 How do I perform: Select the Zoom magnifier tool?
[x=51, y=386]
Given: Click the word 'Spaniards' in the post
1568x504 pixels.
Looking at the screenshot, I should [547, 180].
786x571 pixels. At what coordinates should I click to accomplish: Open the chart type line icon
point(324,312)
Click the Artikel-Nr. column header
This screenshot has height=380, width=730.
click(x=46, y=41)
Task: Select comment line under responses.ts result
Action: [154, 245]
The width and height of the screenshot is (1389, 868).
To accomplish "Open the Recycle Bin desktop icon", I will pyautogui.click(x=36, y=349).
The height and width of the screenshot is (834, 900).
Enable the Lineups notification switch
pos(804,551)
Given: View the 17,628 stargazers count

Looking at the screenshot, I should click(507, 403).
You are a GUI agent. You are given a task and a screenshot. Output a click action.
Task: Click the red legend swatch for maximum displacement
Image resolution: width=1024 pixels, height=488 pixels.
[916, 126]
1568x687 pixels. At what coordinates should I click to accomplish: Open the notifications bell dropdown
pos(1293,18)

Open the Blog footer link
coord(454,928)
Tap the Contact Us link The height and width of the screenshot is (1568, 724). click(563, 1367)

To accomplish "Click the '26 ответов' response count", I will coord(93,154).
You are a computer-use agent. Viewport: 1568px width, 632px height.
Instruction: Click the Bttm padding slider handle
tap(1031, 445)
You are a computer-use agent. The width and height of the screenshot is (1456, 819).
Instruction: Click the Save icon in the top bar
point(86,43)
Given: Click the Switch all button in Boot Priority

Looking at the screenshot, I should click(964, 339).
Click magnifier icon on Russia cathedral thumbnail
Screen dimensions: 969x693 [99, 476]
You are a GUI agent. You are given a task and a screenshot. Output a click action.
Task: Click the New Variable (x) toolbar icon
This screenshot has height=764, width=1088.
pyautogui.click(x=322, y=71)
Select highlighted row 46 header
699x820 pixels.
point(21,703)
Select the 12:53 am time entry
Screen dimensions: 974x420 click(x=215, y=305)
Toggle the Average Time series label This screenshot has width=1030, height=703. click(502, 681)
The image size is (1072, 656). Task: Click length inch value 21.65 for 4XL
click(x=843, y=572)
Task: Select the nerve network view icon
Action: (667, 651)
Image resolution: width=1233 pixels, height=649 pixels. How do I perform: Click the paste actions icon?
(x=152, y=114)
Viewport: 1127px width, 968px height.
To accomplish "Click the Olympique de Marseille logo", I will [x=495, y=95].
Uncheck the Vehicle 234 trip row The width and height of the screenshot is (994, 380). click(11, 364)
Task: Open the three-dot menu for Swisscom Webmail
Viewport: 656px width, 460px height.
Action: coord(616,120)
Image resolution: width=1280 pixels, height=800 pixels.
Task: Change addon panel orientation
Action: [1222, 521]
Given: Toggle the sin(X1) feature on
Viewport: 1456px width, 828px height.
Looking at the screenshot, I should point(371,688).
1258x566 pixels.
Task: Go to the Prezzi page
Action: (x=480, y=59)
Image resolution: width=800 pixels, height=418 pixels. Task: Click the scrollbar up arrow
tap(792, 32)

* _EXERCISE REQUIREMENTS_:
What is needed is every line of the records that contains the word "agent".

* _ANSWER TO THE EXERCISE_:
You are a GUI agent. You are given a task and a screenshot. Output a click action.
You are a computer-use agent. Viewport: 1568px width, 632px height.
You are a computer-use agent. The width and height of the screenshot is (1456, 819).
You are a GUI agent. You are given a task and a screenshot. Output a click action.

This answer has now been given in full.